Brief 1 -> In the post on Virginia and delegate compensation at the Constitutional Convention, what daily amount did the Virginia legislature agree to pay its delegates?
Brief 2 -> Extend the post on Virginia's role at the Constitutional Convention by writing what follows its final paragraph.

Text provided ->
━━━━━━
Delegate compensation and Virginia’s central role at the Constitutional Convention
Virginia played a central role in the creation of the Constitution. Virginia was the most populous state in 1787. It was also home to some of the most well respected voices of the day, including George Washington. James Madison, commonly referred to as the “father of the Constitution,” operated behind the scenes in calling for the Constitutional Convention. After the delegates assembled in Philadelphia, Madison’s “Virginia Plan” set the opening agenda for the Convention.
Easily overlooked by historians are the less obvious ways that Virginia embraced the Constitutional Convention, including the meaningful compensation timely paid to its seven delegates. As discussed below, Virginia’s financial support for its delegation facilitated their early arrival in Philadelphia, which contributed to the formulation of the consequential Virginia Plan.
This blog post is part of a multi-part series discussing delegate compensation and expenses during the summer of 1787. Part I begins with a review of existing scholarship by historians who have concentrated on this seminal period in American history. Part I compares delegate compensation across the twelve states that attended the Philadelphia Convention. As described in Part I, the Virginia legislature agreed to pay its delegates $6 per day, the highest amount approved by any state. Moreover, Virginia paid its delegates generous advances prior to their departure for Philadelphia.
Part II (pending) reviews efforts by historians to “judge” the performance of individual delegates at the Convention. Part II argues that delegate compensation is appropriately considered along with home state “support” when evaluating the contributions of individual delegates. In particular, the lack of financial and other support by the state of New York helps partially explain Hamilton’s poor comparative attendance at the Convention.
By contrast, Virginia and South Carolina provide examples of states which provided strong financial support for their delegates. It is thus not a surprise that Edmund Randolph of Virginia was one of only three sitting governors in attendance in Philadelphia. Likewise, the fact that South Carolina’s delegation was headed by former governor John Rutledge is consistent with this explanation. The thesis that delegation compensation mattered is also supported by the fact that South Carolina was one of only four state delegations with a quorum on May 17. As described in George Washington’s diary, only 4 states, Virginia, South Carolina, New York and Pennsylvania “are as yet represented, which is highly vexatious to those who are idly and expensively spending their time here.”
Part III (pending) provides state-by-state examples of the primary sources, including correspondence, receipts, financial ledgers, audits, statutes, legislative journals and resolutions that were used for this wide ranging analysis of delegate compensation. Separate blog posts summarize recent discoveries in the New York and New Hampshire state archives, which shed new light on the difficulty many delegates experienced in getting reimbursed.
As discussed below, Virginia was arguably the most supportive, pro-reform state going into the Constitutional Convention. Virginia appointed seven delegates to Philadelphia, the second largest state delegation. Only Pennsylvania, which was host to the Convention, appointed more delegates. It is universally recognized that Benjamin Franklin (one of Pennsylvania’s eight delegates) and George Washington (one of Virginia’s seven delegates) were the two most famous and beloved Americans at the time.
Virginia’s other well-respected delegates included its Governor, Edmund Randolph, Judge George Wythe (the nation’s first law professor), George Mason (the author of the Virginia Constitution and its influential Bill of Rights), and of course James Madison and Washington. Thus, the reputation and credentials of the Virginia delegation signaled to the nation that the Convention should be taken seriously. In turn, Virginia compensated its delegates commensurate with their station.
━━━━━━
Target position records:
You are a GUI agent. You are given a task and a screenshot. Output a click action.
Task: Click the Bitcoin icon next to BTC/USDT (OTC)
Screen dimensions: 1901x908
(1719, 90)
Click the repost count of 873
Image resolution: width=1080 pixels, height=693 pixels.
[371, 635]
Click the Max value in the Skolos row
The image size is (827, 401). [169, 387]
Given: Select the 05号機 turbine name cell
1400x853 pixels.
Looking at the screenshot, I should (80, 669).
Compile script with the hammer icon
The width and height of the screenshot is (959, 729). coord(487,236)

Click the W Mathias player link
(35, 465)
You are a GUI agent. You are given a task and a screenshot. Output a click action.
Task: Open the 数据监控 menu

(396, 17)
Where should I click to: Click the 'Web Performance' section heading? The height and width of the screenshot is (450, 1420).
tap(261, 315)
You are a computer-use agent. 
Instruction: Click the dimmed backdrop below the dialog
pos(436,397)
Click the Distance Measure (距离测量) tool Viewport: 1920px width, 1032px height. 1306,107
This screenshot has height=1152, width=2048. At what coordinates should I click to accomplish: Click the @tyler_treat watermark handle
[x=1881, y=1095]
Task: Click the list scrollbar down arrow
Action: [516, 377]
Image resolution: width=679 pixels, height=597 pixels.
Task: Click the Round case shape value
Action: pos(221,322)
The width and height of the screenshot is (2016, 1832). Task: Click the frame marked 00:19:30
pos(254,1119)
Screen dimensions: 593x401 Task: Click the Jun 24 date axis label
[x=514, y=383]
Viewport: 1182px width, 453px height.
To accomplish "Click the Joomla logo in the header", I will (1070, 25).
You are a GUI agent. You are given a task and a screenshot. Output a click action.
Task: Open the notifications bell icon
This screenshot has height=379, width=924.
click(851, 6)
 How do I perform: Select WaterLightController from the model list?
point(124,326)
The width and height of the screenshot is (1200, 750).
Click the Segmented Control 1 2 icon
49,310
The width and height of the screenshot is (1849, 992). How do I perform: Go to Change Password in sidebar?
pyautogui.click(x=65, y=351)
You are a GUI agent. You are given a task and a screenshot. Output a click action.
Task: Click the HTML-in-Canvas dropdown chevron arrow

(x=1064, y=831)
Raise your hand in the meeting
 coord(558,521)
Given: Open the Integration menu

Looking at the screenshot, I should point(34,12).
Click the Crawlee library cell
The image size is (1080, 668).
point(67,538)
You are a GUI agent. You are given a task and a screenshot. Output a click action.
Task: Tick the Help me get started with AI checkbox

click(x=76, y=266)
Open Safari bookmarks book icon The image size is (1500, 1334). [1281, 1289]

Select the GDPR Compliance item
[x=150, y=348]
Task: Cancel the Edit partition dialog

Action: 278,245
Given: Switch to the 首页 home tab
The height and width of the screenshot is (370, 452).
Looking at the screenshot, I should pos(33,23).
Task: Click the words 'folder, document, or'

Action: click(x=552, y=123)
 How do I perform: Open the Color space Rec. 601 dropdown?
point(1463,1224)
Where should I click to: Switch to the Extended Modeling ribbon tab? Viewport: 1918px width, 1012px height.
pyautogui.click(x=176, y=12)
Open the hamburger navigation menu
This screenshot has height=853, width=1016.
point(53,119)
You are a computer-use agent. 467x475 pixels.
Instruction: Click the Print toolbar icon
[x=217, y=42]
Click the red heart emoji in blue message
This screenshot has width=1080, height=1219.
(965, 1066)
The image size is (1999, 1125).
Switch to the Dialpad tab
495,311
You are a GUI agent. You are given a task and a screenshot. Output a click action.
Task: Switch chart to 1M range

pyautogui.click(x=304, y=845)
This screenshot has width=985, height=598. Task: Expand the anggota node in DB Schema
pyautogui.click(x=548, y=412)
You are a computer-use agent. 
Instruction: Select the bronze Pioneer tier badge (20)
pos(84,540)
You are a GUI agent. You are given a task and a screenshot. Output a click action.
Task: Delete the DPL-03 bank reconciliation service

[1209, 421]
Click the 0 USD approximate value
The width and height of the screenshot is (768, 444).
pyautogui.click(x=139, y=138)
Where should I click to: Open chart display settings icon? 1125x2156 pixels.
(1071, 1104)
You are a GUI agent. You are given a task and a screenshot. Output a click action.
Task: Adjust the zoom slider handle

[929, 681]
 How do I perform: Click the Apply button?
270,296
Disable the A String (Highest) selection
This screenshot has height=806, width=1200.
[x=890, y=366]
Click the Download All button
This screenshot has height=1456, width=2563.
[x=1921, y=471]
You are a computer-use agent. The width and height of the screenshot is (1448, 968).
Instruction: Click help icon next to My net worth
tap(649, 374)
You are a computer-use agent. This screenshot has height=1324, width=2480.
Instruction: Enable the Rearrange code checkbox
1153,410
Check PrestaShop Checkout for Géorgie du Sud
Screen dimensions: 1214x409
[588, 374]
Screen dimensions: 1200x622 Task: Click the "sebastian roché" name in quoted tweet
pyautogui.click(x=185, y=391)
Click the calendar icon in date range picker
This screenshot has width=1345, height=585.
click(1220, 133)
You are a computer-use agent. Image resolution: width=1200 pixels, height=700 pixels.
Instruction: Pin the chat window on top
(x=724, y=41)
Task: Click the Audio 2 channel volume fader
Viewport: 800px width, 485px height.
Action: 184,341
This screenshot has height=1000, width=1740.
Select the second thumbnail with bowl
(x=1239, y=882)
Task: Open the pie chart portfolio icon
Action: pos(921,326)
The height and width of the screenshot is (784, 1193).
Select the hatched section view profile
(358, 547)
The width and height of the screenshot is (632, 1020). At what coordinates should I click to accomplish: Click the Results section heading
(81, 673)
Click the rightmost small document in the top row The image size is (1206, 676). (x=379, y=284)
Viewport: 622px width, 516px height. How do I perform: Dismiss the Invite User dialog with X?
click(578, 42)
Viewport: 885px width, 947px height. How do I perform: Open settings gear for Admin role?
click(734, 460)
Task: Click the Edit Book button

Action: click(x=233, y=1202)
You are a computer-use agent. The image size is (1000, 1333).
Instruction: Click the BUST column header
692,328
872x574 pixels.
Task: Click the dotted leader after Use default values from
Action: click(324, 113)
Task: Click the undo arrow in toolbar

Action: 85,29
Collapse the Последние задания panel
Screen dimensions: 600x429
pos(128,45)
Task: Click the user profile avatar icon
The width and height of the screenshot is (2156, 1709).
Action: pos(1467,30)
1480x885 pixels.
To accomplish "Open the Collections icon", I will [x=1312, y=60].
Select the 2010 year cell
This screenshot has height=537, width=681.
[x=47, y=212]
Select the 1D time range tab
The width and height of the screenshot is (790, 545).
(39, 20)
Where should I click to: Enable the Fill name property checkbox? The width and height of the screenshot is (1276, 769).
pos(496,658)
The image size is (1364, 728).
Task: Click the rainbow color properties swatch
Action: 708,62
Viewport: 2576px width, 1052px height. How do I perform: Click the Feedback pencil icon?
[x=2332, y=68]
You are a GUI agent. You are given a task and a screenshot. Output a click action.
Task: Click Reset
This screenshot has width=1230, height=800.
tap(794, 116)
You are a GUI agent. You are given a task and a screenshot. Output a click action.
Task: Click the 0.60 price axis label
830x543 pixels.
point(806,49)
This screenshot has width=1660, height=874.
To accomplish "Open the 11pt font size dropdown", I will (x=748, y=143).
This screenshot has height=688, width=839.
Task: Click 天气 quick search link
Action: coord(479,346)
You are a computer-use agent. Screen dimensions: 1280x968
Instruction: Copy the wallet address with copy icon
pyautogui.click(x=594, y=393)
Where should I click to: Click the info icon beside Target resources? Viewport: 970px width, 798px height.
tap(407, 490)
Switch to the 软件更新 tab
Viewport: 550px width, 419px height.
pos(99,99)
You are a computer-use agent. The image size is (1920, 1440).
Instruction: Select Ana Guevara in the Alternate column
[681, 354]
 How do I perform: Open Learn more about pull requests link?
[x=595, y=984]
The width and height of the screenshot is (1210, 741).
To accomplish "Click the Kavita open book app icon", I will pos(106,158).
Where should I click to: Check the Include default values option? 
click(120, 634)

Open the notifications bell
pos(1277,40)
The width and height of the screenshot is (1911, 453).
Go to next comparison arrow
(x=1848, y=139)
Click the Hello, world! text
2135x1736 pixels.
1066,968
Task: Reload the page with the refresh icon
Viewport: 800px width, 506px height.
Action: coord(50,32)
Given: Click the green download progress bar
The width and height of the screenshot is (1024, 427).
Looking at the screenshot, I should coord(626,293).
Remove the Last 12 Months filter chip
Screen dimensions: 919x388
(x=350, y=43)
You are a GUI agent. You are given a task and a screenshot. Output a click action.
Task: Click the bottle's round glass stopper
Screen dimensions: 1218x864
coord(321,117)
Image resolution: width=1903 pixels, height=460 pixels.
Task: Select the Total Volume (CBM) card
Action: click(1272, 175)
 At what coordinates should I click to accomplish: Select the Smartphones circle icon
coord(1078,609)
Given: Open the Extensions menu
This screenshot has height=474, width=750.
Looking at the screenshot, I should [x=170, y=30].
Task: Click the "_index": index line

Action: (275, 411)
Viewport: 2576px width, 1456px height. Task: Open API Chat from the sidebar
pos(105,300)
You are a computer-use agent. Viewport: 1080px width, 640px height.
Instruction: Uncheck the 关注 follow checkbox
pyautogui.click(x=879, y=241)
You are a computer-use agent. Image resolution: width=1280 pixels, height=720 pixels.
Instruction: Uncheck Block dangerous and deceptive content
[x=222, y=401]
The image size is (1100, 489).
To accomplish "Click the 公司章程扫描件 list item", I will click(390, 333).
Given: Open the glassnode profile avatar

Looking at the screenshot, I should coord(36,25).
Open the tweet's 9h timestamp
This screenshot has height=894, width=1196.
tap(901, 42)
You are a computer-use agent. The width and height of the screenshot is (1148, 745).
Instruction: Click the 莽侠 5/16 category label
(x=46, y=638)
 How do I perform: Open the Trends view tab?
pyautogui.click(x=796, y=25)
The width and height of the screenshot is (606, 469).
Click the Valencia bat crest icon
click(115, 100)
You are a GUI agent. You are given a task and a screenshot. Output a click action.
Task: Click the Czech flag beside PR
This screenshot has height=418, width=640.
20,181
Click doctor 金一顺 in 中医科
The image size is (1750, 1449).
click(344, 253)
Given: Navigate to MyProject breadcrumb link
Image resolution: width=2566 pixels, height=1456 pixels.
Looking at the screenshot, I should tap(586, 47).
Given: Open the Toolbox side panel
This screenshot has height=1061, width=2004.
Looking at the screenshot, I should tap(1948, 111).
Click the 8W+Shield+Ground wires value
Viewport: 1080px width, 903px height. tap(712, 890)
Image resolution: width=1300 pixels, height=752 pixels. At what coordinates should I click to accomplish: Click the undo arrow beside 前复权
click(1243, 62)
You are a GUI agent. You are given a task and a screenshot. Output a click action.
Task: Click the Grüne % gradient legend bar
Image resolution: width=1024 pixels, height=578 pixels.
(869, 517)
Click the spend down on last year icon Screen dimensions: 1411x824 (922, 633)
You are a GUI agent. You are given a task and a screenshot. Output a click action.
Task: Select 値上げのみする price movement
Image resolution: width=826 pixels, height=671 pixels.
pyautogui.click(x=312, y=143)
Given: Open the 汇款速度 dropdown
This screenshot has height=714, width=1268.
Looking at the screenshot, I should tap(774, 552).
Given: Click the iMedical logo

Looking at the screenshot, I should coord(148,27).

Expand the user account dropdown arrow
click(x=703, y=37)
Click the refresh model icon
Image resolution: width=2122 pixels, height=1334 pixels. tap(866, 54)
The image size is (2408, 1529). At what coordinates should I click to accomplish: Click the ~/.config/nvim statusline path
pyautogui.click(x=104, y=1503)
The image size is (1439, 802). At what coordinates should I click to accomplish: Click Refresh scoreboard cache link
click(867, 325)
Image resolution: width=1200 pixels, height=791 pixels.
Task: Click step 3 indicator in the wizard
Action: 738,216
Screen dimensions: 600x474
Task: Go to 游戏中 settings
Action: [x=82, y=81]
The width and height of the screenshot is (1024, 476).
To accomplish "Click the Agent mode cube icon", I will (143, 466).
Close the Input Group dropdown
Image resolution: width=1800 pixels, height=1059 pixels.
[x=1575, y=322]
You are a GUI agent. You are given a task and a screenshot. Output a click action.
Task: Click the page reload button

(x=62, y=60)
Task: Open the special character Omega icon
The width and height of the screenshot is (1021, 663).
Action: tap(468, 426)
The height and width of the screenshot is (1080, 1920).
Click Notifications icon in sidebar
━━━━━━
Right answer 1 -> $6 per day, the highest amount approved by any state.

Right answer 2 ->
Virginia’s indispensable role in creating the Constitution
Well before the delegates began assembling in Philadelphia in May of 1787 Virginia played a leading role calling for and facilitating the Constitutional Convention. In November of 1786 Virginia’s “Act for appointing Deputies” to Philadelphia provided a template for other states to follow. The influential Act written by James Madison was widely reprinted in the newspapers and disseminated around the country. Click here to a link to the Act, the title of which is copied below.
Indeed, it could be argued that the road to Philadelphia started in Virginia. The Virginia Legislature initiated the process of calling a national convention. In January of 1786 Virginia invited all states to meet in Annapolis in September of 1786 to discuss interstate commerce. The Annapolis Convention grew out of the earlier Mount Vernon Compact of 1785 between Virginia and Maryland, the first interstate compact of its kind addressing navigation of the Potomac River and Chesapeake Bay. According to Professor John Kaminski and his colleagues, these early efforts arose in the “vacuum created by Congress’ lack of power to regular commerce.”
After the Annapolis Convention failed to secure a quorum, Virginia was the first state to endorse the Annapolis Convention’s September 14 call for a Constitutional Convention to meet in Philadelphia in May of 1787. Following the aborted Annapolis Convention, Virginia adopted its influential Act for appointing deputies “to a Convention proposed to be held in the City of Philadelphia in May next, for the purpose of revising the Federal Constitution.”
Borrowing from the Annapolis Convention report written by Alexander Hamilton, the Virginia Legislature endorsed the proposed Philadelphia Convention and called for the appointment of delegates to Philadelphia to devise and discuss “all such alterations and further provisions, as may be necessary to render the Federal Constitution adequate to the exigencies of the Union….” According to Virginia’s November 23 Act written by Madison:
[The General Assembly] can no longer doubt that the crisis is arrived at which the good people of America are to decide the solemn question, whether they will by wise and magnanimous efforts reap the just fruits of that independence, which they have so gloriously acquired, and of that union which they have so gloriously acquired, and of that union which they have cemented with so much of their common blood….
Shortly thereafter, Virginia appointed its influential slate of delegates on December 4, 1786. After its adoption Governor Randolph promptly wrote to the chief executives of all the states forwarding a copy of Virginia’s November 23 Act. He followed up by forwarding the list of Virginia appointees, to be headed by George Washington.
Pictured below is an example of a newspaper report of the December 4 Act appointing the influential Virginia delegation. Patrick Henry would famously decline the appointment and would subsequently be replaced by Dr. James McClurg, who was a member of the Virginia Privy Council.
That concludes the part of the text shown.